PAGE TEXT =
Italian painter (1578–1615)

Bartolomeo Schedoni (sometimes Schedone) (1578 – 23 December 1615) was an Italian early Baroque painter from Modena.

==Biography==
He was born in Modena, and moved to Parma with his father, a mask-maker who served the Farnese court. In 1595 Schedoni traveled to Rome, where he apprenticed briefly under Federico Zuccari with the sponsorship of Ranuccio I Farnese, Duke of Parma. After falling ill, he returned to Parma. The baroque art historian Count Carlo Cesare Malvasia (1616–1693) claims that Schedoni trained under Annibale Carracci in Bologna, although this is questionable; his early work reveals instead his study of Correggio's works in Parma.

Schedoni's earliest known commission was in 1598. He left Parma after an imprisonment for assault, and relocated to Modena. There he served as painter to the court of Cesare d’Este, and collaborated with Ercole dell'Abate in decorating the ceiling of the Sala del Consiglio Vecchio of the Palazzo Comunale. After an interruption caused by Schedoni's imprisonment for another altercation, this work was completed in July 1607.

EXERCISE PROMPT =
Name every city that appears in the text on Bartolomeo Schedoni.

DATASET EXCERPTS =
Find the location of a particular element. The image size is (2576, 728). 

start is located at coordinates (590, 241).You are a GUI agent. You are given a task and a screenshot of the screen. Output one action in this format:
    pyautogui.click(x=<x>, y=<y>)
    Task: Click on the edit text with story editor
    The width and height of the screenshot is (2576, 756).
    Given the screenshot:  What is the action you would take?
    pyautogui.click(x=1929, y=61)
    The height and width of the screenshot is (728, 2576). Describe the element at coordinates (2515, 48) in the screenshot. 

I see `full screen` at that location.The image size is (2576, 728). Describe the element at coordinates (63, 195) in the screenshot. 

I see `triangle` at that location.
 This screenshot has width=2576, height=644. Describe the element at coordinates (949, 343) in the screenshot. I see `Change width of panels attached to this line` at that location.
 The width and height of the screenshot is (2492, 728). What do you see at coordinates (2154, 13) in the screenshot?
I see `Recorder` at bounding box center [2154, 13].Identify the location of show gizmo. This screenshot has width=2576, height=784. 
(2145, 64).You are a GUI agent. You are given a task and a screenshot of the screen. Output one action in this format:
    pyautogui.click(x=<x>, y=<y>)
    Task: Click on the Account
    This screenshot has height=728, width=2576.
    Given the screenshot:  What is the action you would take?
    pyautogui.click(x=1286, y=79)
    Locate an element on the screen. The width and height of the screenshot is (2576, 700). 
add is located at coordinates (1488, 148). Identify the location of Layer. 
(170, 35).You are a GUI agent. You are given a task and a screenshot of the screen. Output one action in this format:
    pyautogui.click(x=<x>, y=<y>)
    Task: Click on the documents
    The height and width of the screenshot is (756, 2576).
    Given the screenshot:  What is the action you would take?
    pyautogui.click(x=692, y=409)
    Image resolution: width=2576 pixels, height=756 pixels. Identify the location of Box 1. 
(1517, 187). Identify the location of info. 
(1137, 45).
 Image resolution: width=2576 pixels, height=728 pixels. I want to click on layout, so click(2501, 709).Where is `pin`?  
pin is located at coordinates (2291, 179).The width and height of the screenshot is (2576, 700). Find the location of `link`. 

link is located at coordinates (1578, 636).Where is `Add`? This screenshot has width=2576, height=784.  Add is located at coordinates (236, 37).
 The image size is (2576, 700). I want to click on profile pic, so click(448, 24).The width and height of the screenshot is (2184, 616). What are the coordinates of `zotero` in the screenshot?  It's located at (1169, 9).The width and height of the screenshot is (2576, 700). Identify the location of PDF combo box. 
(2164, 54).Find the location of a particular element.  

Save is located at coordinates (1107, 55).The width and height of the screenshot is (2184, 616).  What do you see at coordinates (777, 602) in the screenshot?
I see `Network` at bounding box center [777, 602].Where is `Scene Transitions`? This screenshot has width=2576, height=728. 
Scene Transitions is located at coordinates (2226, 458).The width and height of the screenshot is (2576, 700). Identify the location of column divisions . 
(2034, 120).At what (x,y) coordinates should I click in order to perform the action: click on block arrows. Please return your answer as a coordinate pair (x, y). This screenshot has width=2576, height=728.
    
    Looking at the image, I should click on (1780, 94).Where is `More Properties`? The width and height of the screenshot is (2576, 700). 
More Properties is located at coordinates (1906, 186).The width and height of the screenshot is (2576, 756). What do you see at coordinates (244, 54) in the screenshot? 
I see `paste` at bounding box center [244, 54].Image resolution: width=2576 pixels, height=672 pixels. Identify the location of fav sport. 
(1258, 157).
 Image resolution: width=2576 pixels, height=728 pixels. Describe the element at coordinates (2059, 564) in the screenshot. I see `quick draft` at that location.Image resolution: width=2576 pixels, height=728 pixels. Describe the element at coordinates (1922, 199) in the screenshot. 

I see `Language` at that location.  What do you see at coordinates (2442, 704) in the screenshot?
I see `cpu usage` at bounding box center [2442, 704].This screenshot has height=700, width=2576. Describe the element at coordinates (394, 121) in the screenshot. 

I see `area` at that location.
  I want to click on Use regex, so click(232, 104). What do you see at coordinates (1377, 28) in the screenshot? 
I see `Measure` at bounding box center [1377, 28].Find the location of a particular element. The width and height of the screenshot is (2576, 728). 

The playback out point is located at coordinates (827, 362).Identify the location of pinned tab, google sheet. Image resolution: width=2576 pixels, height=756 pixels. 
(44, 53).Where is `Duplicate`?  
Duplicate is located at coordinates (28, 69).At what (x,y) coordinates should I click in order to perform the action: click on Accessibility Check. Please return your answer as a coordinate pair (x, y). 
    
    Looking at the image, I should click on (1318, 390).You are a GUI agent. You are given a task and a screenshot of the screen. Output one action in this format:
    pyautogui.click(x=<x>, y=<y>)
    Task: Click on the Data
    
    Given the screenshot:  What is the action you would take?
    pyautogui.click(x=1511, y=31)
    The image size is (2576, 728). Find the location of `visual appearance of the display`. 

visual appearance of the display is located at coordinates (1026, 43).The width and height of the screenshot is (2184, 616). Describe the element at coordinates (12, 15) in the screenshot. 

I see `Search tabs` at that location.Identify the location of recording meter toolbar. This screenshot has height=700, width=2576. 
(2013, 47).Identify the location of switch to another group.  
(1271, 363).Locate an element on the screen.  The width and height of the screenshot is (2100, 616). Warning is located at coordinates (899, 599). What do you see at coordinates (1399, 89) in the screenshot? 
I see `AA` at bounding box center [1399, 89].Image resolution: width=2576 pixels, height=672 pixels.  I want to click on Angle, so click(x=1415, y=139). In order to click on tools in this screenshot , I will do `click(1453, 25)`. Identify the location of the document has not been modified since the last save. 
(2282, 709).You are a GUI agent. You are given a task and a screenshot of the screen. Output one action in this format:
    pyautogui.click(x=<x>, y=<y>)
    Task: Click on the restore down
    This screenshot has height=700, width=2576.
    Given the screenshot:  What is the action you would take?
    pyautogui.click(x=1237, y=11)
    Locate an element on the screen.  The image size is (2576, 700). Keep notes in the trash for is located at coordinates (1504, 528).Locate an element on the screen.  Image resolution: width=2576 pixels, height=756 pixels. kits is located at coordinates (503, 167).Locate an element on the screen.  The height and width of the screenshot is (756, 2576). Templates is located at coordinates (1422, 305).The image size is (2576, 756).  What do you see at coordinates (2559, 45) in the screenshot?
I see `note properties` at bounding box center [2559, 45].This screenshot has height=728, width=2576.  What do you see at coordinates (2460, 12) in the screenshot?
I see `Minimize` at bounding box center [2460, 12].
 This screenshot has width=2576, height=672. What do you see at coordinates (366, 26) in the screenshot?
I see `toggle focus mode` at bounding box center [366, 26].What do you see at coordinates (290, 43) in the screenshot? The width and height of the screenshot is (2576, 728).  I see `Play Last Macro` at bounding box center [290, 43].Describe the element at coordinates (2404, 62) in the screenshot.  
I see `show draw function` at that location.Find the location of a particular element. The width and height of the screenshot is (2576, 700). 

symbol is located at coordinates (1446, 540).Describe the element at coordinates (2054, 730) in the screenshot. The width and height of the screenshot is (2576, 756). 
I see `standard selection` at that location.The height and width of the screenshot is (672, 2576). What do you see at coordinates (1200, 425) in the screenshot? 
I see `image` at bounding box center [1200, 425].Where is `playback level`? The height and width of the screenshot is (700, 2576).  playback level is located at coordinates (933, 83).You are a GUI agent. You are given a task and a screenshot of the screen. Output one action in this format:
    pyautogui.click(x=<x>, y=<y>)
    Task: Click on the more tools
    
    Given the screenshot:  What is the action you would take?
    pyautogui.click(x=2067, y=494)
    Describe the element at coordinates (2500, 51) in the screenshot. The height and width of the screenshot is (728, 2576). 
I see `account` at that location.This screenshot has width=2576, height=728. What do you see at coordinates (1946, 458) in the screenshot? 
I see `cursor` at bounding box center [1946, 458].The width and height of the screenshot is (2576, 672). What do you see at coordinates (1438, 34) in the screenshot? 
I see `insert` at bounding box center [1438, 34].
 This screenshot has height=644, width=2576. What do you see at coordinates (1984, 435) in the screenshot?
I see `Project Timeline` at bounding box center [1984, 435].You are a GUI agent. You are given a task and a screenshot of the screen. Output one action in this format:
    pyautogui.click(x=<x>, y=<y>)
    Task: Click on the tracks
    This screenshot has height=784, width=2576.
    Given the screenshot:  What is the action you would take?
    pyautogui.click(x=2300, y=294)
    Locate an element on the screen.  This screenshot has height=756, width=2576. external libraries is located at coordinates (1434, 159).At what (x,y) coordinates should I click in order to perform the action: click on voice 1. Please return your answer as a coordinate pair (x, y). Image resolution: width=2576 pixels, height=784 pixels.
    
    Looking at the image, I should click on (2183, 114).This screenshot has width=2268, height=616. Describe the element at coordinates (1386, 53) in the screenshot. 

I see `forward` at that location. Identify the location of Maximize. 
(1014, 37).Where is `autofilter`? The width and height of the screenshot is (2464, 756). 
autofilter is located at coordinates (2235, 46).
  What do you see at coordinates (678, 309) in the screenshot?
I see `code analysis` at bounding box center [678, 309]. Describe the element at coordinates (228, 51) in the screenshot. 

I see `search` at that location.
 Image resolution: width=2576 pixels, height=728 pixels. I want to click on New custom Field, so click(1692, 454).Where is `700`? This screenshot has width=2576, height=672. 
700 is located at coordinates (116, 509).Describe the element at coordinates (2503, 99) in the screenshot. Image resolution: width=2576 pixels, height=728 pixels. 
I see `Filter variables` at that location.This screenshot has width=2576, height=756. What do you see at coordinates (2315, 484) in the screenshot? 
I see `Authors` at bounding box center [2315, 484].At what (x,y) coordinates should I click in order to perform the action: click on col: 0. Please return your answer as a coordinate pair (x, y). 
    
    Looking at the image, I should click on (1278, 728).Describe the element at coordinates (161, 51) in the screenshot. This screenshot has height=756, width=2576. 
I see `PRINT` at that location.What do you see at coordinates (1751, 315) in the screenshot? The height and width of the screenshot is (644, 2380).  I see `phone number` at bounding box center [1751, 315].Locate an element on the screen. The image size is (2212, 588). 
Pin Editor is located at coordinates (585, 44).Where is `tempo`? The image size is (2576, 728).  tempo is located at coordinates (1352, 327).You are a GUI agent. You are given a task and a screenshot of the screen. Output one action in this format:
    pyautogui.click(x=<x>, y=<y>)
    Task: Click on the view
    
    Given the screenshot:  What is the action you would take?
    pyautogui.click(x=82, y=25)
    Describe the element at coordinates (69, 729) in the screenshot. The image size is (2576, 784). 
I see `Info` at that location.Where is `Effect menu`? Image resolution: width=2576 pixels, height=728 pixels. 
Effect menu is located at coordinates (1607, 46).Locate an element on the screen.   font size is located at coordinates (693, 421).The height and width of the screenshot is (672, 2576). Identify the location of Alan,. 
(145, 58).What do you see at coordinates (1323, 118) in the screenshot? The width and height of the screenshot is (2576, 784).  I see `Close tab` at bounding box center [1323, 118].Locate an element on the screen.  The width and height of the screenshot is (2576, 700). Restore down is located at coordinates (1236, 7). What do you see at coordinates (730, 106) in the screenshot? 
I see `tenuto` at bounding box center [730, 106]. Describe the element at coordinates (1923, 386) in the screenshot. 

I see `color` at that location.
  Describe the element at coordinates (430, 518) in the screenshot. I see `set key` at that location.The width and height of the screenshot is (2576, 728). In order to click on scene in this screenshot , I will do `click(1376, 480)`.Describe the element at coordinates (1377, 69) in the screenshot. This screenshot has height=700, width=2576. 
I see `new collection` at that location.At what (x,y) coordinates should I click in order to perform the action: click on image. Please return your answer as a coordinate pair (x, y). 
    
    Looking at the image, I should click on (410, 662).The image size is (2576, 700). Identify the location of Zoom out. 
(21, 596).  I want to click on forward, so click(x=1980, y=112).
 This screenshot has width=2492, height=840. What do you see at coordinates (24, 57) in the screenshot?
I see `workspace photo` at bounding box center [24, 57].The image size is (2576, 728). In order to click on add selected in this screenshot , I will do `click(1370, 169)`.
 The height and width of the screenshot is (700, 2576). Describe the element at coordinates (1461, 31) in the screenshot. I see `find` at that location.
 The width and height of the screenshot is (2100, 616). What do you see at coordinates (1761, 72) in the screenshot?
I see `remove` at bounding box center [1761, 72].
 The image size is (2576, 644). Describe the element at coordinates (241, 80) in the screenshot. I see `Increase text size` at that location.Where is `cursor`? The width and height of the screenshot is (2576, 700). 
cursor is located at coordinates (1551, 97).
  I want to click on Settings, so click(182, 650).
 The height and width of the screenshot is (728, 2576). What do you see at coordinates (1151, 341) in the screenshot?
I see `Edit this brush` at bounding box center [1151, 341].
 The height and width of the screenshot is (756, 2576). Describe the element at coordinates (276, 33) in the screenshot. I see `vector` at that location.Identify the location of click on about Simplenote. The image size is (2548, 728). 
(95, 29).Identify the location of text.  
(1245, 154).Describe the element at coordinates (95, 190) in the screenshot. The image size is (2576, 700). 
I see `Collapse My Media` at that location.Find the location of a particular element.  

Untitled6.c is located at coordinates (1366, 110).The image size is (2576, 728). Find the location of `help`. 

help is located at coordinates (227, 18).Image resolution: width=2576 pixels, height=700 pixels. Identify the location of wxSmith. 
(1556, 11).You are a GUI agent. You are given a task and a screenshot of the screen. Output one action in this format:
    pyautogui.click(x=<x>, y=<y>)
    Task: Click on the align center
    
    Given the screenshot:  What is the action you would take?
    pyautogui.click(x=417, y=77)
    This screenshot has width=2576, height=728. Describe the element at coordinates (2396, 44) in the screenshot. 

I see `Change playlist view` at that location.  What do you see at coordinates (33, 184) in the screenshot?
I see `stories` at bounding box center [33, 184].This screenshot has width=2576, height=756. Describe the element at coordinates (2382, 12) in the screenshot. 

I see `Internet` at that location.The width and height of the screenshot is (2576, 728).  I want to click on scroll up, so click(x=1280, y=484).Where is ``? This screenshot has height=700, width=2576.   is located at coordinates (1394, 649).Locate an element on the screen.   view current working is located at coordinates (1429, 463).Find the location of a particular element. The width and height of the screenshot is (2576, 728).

ANSWER BOX =
Modena, Parma, Rome, Bologna